7.09.2015

behçet kemal

ülkü tamer

robert kolej'de en sevdiğimiz edebiyat öğretmenimiz behçet kemal çağlar oldu. doğrusu istenirse, pek bir şey öğrenemedik ondan. ama sınıfta hiç değilse biraz edebiyat soluduk.

o dönemde kabataşlı arkadaşlara imrenirdik, öğretmenleri behçet necatigil diye. ama bizim behçet hoca da edebiyatı keyifli bir derse dönüştürmüştü.

anıl meriçelli, spiro kostof ve ben harıl harıl şiir yazardık. hoca bazen alır okurdu yazdıklarımızı. bir keresinde, "bunları yirminci asır dergisindeki köşemde yayımlayacağım." dedi. yüreklerimiz pıtır pıtır, o sayıyı bekledik.

evet, şiirlerimiz yayımlandı. ama behçet hoca hepsini "düzeltmiş", vezinli-kafiyeli yapmış, imzalarımızdan başka neredeyse her şeyi değiştirmişti!

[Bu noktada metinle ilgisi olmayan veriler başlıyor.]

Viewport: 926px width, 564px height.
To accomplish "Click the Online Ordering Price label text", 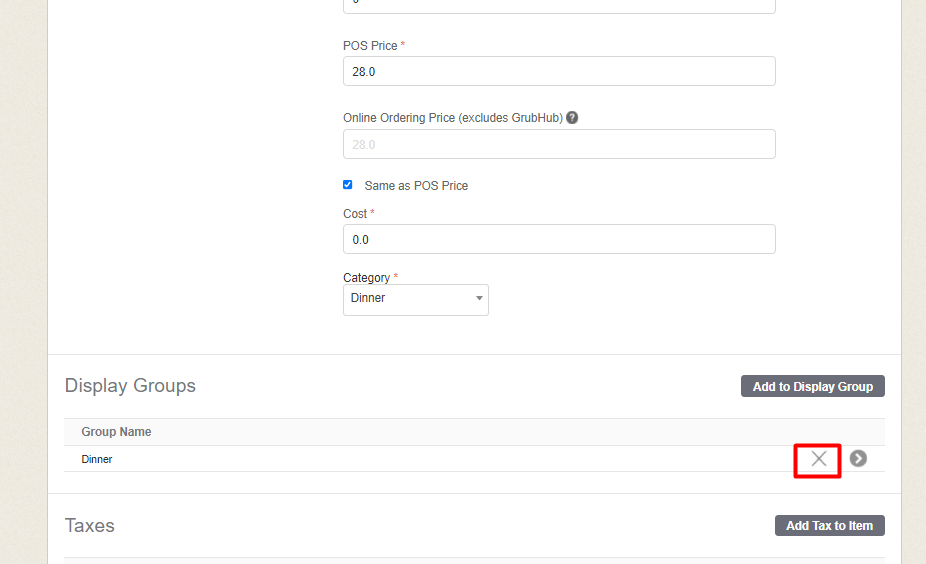I will (452, 117).
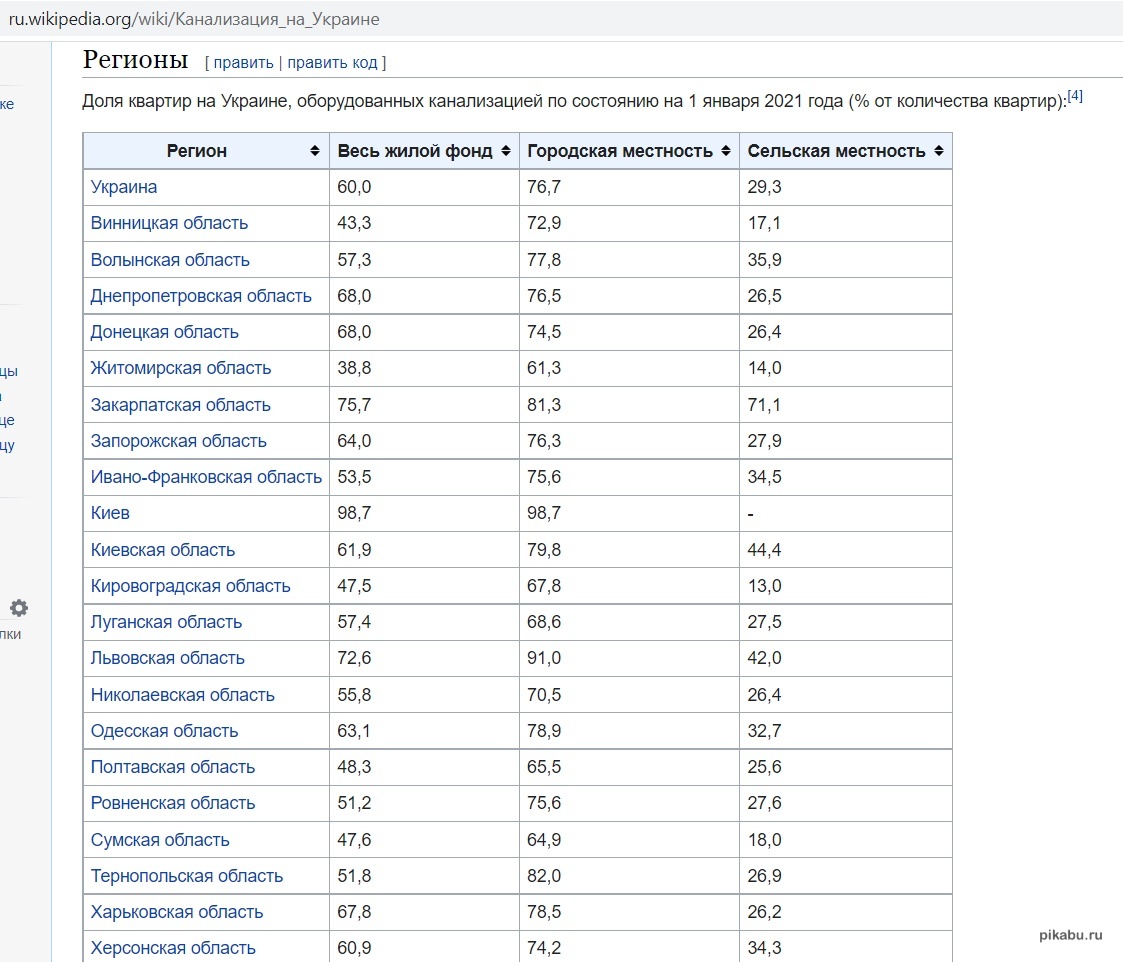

arada yazılı yapardı. ama hiç okumazdı kağıtlarımızı. anıl'a, spiro'ya, bana 10! ötekilere de 7, 8, 9..

arkadaşlardan biri ders yılının ikinci haftasında okuldan ayrıldı. behçet hoca ona 8, 9 vermeyi sürdürüyor. bir baktık, sömestr yazılısından 8 vermiş. bizim arkadaş kim bilir hangi kentte, hangi okulda.. hocaya gittik. "bari sınıfı geçirmeyin, aylar önce okuldan ayrıldı." dedik. "öyle mi?" dedi behçet hoca, not defterini çıkarıp arkadaşın adını karaladı.

bir yazılıda üç sorudan birini yanıtlayamamıştık. hoca ertesi ders geldi, çantasını açıp kağıtları çıkardı. notlarımızı okudu. anıl, spiro ve ben yine 10! "çok güzel yazmışsınız, sınıfta okuyalım." dedi. aman! hadi, biz neyse de, hoca rezil olacak!

hemen ayağa fırladım. "hocam" dedim, "battal gazi nasıl gidiyor?"

dersi kaynatmak istedik mi bunu sorardık hemen: "battal gazi nasıl gidiyor?"

battal gazi destanı üstünde çalışıyordu uzun süredir. bitirdiği bölümleri bize de okuyordu. "hocam, battal gazi nasıl gidiyor?" diye sorduğumuzda her şeyi bırakır, başlardı okumaya.

bizim kağıtları da unutuverdi hemen. battal gazi destanı'ndan yeni bölümler dinledik.

ayda bir kere de bir başka soruyu sorardık: "hocam, niye evlenmediniz?"

her defasında, bu soruyu ömründe ilk kez yanıtlıyormuş gibi, "niye evleneyim?" derdi. "iyi bir kız alsak kıza yazık; kötü bir kız alsak bize yazık!"

öğretmenliği tartışılırdı behçet kemal'in. şairliği haydi haydi tartışılırdı. ama insanın içini ısıtan içtenliği, yakınlığı, hepimizin dünyasına renkler katıyordu.